Maturation of pancreatic β-cell function in the fetal horse during late gestation

At birth, the endocrine pancreas becomes more directly involved in the control of glycaemia than in utero. However, compared with other tissues, relatively little is known about the maturational changes that occur in the fetal endocrine pancreas in preparation for extrauterine life. This study examined the pancreatic beta-cell response to exogenous administration of glucose and arginine in fetal horses with respect to their gestational age and concentration of cortisol, the hormone responsible for prepartum maturation of other fetal tissues. Glucose administration had no effect on fetal insulin secretion between 175 and 230 days of gestation but evoked a rapid insulin response in fetuses closer to term (290-327 days).
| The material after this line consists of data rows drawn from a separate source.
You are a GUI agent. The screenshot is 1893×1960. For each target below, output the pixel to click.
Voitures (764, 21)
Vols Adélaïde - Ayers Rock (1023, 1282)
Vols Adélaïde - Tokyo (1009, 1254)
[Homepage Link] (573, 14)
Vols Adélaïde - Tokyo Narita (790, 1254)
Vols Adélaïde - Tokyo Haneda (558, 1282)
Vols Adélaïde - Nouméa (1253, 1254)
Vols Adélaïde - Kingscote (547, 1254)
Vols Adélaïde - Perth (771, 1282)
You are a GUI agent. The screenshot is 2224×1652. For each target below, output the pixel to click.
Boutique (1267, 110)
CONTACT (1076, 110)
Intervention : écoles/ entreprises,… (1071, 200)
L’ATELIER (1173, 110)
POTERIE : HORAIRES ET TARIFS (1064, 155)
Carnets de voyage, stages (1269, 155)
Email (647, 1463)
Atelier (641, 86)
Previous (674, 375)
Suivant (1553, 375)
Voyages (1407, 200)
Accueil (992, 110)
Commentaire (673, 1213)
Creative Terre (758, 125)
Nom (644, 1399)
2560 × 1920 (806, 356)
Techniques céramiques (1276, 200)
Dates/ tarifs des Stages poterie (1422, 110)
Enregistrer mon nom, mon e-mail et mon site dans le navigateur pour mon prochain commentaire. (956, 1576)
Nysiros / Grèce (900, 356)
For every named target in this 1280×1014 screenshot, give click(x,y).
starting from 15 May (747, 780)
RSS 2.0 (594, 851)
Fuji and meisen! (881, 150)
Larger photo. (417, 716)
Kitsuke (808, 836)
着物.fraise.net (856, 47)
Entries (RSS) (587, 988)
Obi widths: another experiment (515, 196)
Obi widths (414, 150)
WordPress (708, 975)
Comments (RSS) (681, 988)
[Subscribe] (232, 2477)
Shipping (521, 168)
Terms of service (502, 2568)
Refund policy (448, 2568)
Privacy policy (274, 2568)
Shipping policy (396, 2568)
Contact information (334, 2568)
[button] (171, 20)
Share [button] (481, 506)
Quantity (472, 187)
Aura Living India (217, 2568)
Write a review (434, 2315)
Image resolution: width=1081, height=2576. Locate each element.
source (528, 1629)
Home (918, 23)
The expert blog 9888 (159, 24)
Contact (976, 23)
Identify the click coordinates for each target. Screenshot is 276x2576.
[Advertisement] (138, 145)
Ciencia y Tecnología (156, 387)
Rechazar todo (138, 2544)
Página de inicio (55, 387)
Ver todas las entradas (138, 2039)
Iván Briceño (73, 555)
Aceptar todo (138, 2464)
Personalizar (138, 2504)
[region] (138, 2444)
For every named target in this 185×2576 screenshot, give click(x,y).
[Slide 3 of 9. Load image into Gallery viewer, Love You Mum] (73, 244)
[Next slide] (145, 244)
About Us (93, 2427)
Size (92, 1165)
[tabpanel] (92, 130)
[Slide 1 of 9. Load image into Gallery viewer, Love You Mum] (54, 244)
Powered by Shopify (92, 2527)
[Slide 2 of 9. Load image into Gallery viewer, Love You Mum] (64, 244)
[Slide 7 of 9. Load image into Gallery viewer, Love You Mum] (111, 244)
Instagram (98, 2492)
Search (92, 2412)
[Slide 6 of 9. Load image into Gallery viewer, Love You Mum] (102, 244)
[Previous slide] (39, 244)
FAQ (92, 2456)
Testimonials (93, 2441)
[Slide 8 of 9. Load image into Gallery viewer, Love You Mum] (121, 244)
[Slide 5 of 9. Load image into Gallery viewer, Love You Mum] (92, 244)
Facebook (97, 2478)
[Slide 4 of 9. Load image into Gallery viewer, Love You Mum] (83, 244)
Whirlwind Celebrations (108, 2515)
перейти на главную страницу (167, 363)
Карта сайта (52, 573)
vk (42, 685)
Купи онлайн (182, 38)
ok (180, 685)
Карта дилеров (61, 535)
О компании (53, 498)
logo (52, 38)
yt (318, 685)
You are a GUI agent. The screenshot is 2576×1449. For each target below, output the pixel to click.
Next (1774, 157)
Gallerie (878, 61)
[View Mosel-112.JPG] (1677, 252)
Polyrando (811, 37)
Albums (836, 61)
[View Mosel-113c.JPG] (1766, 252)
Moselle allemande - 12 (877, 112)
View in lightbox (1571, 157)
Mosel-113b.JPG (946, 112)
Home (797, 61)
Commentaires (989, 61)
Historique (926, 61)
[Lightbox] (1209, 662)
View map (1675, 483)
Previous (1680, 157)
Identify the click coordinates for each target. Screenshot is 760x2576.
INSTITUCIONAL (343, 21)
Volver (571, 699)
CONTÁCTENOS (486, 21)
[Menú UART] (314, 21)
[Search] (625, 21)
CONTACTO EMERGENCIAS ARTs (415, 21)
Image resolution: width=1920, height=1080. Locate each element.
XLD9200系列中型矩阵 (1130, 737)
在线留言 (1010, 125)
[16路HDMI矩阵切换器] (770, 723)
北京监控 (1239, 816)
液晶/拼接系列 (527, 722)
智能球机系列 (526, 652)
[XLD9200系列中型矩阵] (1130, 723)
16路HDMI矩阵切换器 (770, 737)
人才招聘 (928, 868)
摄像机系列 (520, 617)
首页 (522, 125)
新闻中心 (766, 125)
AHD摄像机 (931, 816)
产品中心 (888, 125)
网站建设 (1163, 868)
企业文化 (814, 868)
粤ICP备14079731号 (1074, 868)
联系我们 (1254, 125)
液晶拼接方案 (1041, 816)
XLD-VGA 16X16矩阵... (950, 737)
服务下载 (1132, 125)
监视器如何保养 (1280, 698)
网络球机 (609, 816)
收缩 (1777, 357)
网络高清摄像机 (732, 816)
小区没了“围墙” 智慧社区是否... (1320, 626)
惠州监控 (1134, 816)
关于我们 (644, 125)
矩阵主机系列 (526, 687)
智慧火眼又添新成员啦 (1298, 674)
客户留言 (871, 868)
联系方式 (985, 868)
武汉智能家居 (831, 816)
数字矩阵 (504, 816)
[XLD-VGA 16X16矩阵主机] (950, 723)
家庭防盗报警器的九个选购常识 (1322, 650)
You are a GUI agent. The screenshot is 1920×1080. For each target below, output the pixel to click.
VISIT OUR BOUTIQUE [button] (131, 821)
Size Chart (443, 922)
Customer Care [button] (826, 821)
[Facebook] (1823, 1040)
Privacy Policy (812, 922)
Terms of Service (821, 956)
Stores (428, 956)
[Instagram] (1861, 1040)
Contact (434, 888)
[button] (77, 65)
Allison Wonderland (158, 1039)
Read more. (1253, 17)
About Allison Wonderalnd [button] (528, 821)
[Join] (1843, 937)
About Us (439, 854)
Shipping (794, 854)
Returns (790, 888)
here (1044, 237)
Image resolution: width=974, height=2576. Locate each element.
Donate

In late gestation, the beta-cell response was more rapid and greater in magnitude in fetuses with basal cortisol levels higher than 15 ng/ml than in those with lower cortisol values at the time of glucose administration. The fetal beta-cell response to arginine was unaffected by the rise in fetal plasma cortisol towards term. These findings show that there are maturational changes in pancreatic beta-cell function in fetal horses as cortisol levels rise close to term. Primarily, these prepartum maturational changes were in the mechanisms of glucose-stimulated insulin secretion, which would enable the beta cells to regulate glycaemia at the higher glucose levels observed postnatally.